=== Aim of the task ===
Give back every record that follows, exactly as written.
╭──
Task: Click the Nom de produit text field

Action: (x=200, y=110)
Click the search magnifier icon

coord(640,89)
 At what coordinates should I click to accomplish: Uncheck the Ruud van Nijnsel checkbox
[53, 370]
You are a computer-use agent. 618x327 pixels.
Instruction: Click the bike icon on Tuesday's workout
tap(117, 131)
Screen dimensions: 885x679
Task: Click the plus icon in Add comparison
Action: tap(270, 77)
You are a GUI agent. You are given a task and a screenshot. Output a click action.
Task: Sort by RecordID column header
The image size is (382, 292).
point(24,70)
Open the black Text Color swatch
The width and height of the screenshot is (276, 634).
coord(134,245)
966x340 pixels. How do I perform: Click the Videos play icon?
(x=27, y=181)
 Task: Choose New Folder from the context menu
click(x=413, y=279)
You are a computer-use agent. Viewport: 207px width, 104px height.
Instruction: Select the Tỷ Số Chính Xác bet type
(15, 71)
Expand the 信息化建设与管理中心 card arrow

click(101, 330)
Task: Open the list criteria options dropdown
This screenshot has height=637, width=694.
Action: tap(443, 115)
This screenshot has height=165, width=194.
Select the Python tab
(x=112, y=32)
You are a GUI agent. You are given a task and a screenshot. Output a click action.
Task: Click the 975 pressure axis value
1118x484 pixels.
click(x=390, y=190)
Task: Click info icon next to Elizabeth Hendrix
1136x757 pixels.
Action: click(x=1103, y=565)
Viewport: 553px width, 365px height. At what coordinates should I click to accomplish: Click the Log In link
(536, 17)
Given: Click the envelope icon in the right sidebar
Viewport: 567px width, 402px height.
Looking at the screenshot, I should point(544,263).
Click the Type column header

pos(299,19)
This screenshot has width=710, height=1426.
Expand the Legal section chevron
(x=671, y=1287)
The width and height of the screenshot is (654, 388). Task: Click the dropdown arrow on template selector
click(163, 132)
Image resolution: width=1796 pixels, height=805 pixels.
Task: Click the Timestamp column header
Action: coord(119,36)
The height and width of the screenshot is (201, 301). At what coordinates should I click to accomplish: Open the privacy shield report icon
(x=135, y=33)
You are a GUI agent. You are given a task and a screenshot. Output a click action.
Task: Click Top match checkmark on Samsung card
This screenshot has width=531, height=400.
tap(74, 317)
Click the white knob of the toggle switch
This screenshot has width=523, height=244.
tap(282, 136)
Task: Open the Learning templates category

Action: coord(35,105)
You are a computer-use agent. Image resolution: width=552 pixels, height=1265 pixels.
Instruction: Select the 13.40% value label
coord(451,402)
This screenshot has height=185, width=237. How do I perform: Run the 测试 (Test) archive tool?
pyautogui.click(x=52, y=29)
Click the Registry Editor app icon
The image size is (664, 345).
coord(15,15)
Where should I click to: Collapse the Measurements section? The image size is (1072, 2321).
╰──
=== Solution to the problem ===
Task: Click the Nom de produit text field

Action: (x=200, y=110)
Click the search magnifier icon

coord(640,89)
 At what coordinates should I click to accomplish: Uncheck the Ruud van Nijnsel checkbox
[53, 370]
You are a computer-use agent. 618x327 pixels.
Instruction: Click the bike icon on Tuesday's workout
tap(117, 131)
Screen dimensions: 885x679
Task: Click the plus icon in Add comparison
Action: tap(270, 77)
You are a GUI agent. You are given a task and a screenshot. Output a click action.
Task: Sort by RecordID column header
The image size is (382, 292).
point(24,70)
Open the black Text Color swatch
The width and height of the screenshot is (276, 634).
coord(134,245)
966x340 pixels. How do I perform: Click the Videos play icon?
(x=27, y=181)
 Task: Choose New Folder from the context menu
click(x=413, y=279)
You are a computer-use agent. Viewport: 207px width, 104px height.
Instruction: Select the Tỷ Số Chính Xác bet type
(15, 71)
Expand the 信息化建设与管理中心 card arrow

click(101, 330)
Task: Open the list criteria options dropdown
This screenshot has height=637, width=694.
Action: tap(443, 115)
This screenshot has height=165, width=194.
Select the Python tab
(x=112, y=32)
You are a GUI agent. You are given a task and a screenshot. Output a click action.
Task: Click the 975 pressure axis value
1118x484 pixels.
click(x=390, y=190)
Task: Click info icon next to Elizabeth Hendrix
1136x757 pixels.
Action: click(x=1103, y=565)
Viewport: 553px width, 365px height. At what coordinates should I click to accomplish: Click the Log In link
(536, 17)
Given: Click the envelope icon in the right sidebar
Viewport: 567px width, 402px height.
Looking at the screenshot, I should point(544,263).
Click the Type column header

pos(299,19)
This screenshot has width=710, height=1426.
Expand the Legal section chevron
(x=671, y=1287)
The width and height of the screenshot is (654, 388). Task: Click the dropdown arrow on template selector
click(163, 132)
Image resolution: width=1796 pixels, height=805 pixels.
Task: Click the Timestamp column header
Action: coord(119,36)
The height and width of the screenshot is (201, 301). At what coordinates should I click to accomplish: Open the privacy shield report icon
(x=135, y=33)
You are a GUI agent. You are given a task and a screenshot. Output a click action.
Task: Click Top match checkmark on Samsung card
This screenshot has width=531, height=400.
tap(74, 317)
Click the white knob of the toggle switch
This screenshot has width=523, height=244.
tap(282, 136)
Task: Open the Learning templates category

Action: coord(35,105)
You are a computer-use agent. Image resolution: width=552 pixels, height=1265 pixels.
Instruction: Select the 13.40% value label
coord(451,402)
This screenshot has height=185, width=237. How do I perform: Run the 测试 (Test) archive tool?
pyautogui.click(x=52, y=29)
Click the Registry Editor app icon
The image size is (664, 345).
coord(15,15)
Where should I click to: Collapse the Measurements section? The image size is (1072, 2321).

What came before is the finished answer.